Musica rinascimentale a San Giorgio della Rich. e Vivaro

15 Ottobre 2015

SAN GIORGIO DELLA RICHINVELDA. I brani rinascimentali degli autori Giovanni Pacoloni, Domenico Bianchini e Nicolas Gombert e le letture dell’attore e doppiatore Werner Di Donato saranno al centro del doppio appuntamento del progetto “Dalla musica al mosaico dal Friuli a Venezia” in programma sabato e domenica a San Giorgio della Richinvelda e Vivaro. La manifestazione fa parte dell’iniziativa a carattere regionale che vede come capofila il Comune di Spilimbergo e la collaborazione delle amministrazioni di San Giorgio della Richinvelda e Vivaro nonché dell’Associazione musicale Bertando d’Aquileia, la Scuola Mosaicisti del Friuli e il collettivo internazionale Mosaïzm e il sostegno della Regione.
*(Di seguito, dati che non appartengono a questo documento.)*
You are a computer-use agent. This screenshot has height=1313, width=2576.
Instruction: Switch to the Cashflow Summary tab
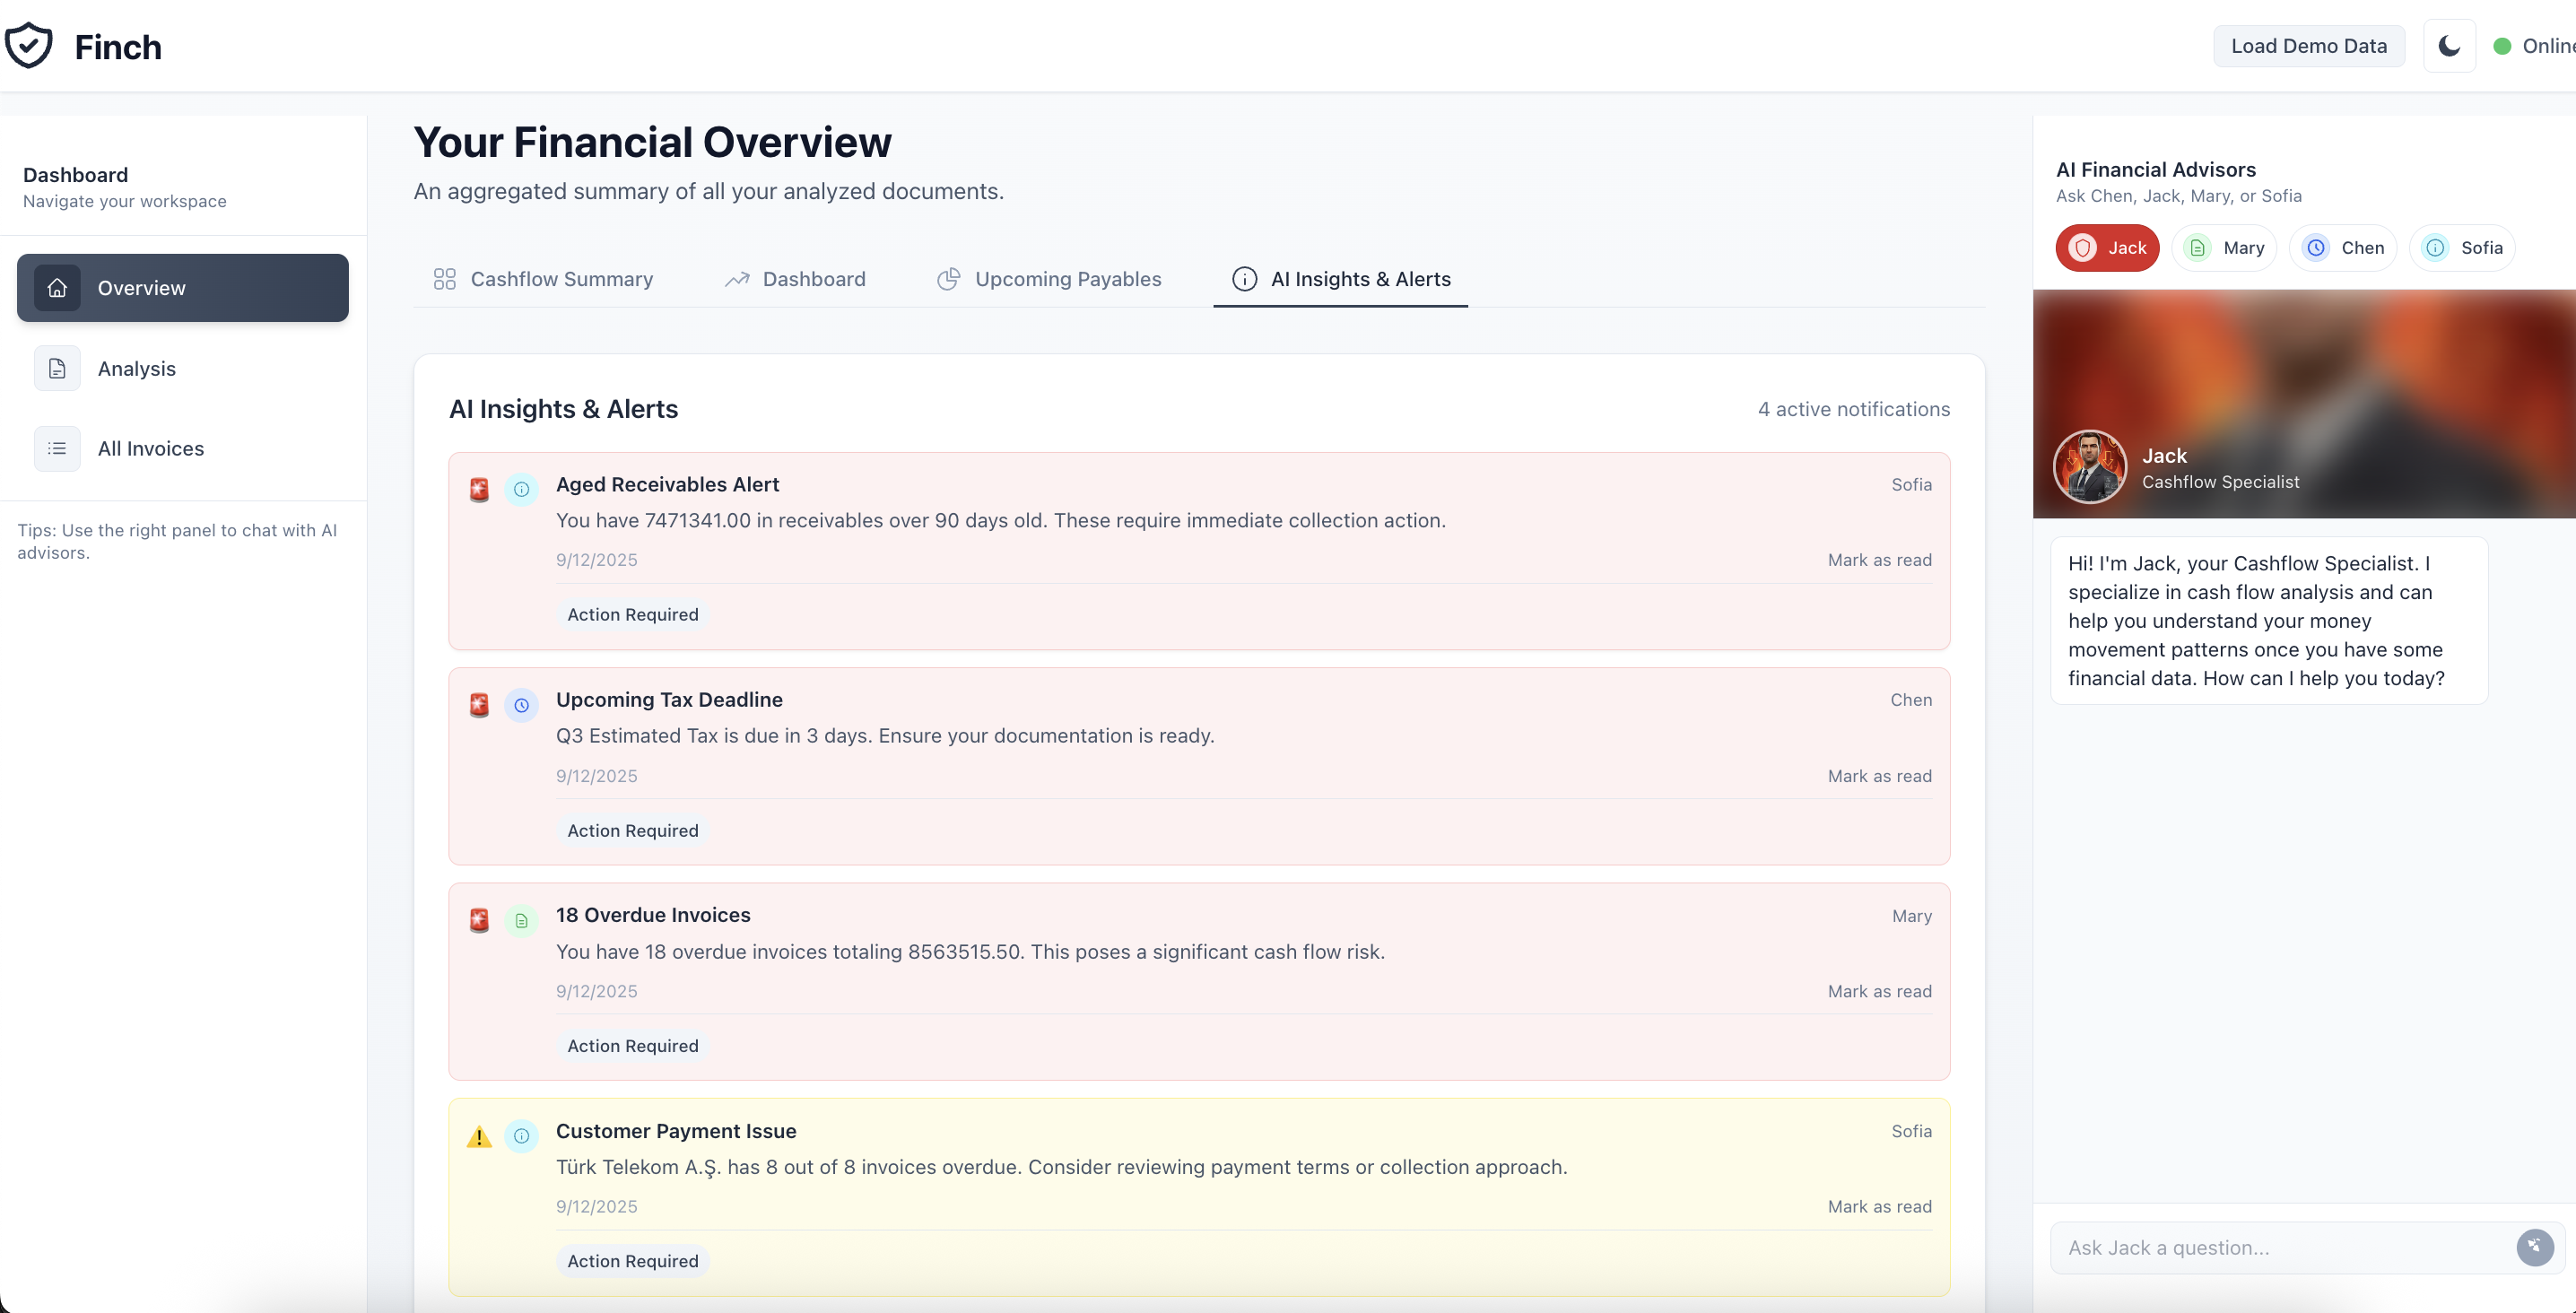point(543,279)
Il primo appuntamento, con inizio alle 20.30, è programmato nell’auditorium della Biblioteca di San Giorgio della Richinvelda. Ad eseguire i brani al liuto sarà la Pacoloni Ensamble, quartetto composto da Franco Fois (tra l’altro direttore artistico dell’intero progetto), Fabio Mori, Roberto Cascio e Carlo Stringhi. Le esecuzioni riguarderanno le composizione degli artisti Giovanni Pacoloni, Nicolas Gombert e Domenico Bianchini, quest’ultimo di origini spilimberghesi distintosi in Italia e all’estero non solo come abile mosaicista, ma anche come musicista. Sue infatti le famose intabulature cinquecentesche, un sistema di notazione musicale in voga anche in Germania, adatto per gli strumenti polifonici a pizzico e a tastiera dei secoli XVI e XVII. Tra le esecuzioni figura anche il salterello, la danza a coppie tipica dell’Italia centrale accompagnata dalla musica degli strumenti a corda.

Nell’ultima parte della serata è prevista la lettura di alcuni brani del commediografo del Cinquecento veneziano Andrea Calmo e dell’autrice George Sand, la quale scrisse a metà dell’Ottocento un libro dal titolo “Les Maitres Mosaistes”, che ripercorre le dispute tra i mosaicisti attivi a San Marco nel Cinquecento e che vedeva la centro della scena proprio l’artigiano Bianchini e il concorrente Zuccato. La lettura è stata affidata a Werner Di Donato, attore originario di Udine, vincitore del Concorso Nazionale Giovani Attori sia per la recitazione che per la dizione in versi. Lavora per il Teatro Stabile di Torino, di Trieste e di Bolzano, dove per cinque anni ha ricoperto ruoli di rilievo nella compagnia Tino Buazzelli, distinguendosi come interprete di Arden, Balzac, Brecht, Goldoni, Plauto, Shakespeare.

Il programma musicale di sabato verrà replicato il 18 ottobre nella chiesa di S. Maria Assunta di Vivaro, sempre con inizio alle 20.30. L’ultimo appuntamento della rassegna è invece in programma a Spilimbergo domenica 25 ottobre. Alle 17.30 al Teatro Castello in piazza Duomo il professor Mario Turello illustrerà il ruolo dei fratelli Bianchini nel romanzo “Les Maitres Mosaistes” di George Sand.